• [What to work on]
Using the material below, return exactly the lines between the one holding "1089x721 pixels." and the one holding "991x881 pixels.", inclusive, and no others.

• [Records]

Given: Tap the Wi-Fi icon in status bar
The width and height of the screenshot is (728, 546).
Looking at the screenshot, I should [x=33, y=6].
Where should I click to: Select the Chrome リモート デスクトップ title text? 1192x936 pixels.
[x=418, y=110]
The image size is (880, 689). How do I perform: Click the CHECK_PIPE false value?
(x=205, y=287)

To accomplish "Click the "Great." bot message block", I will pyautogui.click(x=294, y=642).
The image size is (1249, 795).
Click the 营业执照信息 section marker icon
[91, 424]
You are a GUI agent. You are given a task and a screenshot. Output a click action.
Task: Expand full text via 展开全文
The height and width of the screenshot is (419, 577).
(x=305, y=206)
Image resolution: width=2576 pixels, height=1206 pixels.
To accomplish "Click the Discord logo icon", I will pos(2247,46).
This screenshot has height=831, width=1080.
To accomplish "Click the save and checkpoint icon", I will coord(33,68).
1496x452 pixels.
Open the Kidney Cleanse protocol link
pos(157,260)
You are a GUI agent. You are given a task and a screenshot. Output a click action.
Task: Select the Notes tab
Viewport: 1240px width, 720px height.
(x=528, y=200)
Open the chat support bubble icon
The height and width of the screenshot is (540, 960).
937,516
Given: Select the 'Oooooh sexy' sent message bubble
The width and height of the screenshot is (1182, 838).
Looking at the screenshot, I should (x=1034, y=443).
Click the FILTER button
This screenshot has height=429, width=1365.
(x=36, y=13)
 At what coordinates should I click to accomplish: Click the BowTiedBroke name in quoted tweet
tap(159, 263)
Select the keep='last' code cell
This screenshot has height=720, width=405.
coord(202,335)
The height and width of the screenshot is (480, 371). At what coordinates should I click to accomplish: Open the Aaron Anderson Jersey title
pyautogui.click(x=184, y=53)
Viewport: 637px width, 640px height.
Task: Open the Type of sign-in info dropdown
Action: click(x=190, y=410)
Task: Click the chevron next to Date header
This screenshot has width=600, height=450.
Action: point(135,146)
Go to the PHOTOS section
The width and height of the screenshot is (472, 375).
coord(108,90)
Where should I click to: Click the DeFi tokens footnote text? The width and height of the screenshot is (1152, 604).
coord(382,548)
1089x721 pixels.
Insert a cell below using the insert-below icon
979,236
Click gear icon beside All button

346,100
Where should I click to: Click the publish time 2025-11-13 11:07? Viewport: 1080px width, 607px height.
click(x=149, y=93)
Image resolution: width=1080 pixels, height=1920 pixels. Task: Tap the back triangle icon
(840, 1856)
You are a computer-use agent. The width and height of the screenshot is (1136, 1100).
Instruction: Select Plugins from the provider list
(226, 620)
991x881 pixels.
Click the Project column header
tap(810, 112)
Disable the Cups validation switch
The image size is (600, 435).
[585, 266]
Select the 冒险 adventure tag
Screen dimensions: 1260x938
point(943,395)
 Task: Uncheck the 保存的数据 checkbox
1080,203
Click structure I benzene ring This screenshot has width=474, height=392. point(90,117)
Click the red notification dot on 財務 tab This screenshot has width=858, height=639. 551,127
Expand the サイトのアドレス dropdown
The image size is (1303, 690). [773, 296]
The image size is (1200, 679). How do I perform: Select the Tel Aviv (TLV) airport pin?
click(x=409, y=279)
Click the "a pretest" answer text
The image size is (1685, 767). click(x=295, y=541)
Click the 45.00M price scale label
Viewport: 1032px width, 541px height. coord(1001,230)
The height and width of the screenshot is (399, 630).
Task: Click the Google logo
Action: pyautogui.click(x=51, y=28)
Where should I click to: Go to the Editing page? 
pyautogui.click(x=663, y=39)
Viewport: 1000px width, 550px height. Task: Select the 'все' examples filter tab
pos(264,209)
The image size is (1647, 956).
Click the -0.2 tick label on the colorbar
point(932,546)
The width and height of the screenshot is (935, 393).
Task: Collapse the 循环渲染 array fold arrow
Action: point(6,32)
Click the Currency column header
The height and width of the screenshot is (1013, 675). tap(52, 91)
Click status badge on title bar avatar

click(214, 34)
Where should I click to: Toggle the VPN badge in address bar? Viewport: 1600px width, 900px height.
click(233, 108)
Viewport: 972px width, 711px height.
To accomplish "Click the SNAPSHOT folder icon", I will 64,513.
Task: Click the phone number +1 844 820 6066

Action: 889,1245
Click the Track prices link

• [Output for this task]
1089x721 pixels.
Insert a cell below using the insert-below icon
979,236
Click gear icon beside All button

346,100
Where should I click to: Click the publish time 2025-11-13 11:07? Viewport: 1080px width, 607px height.
click(x=149, y=93)
Image resolution: width=1080 pixels, height=1920 pixels. Task: Tap the back triangle icon
(840, 1856)
You are a computer-use agent. The width and height of the screenshot is (1136, 1100).
Instruction: Select Plugins from the provider list
(226, 620)
991x881 pixels.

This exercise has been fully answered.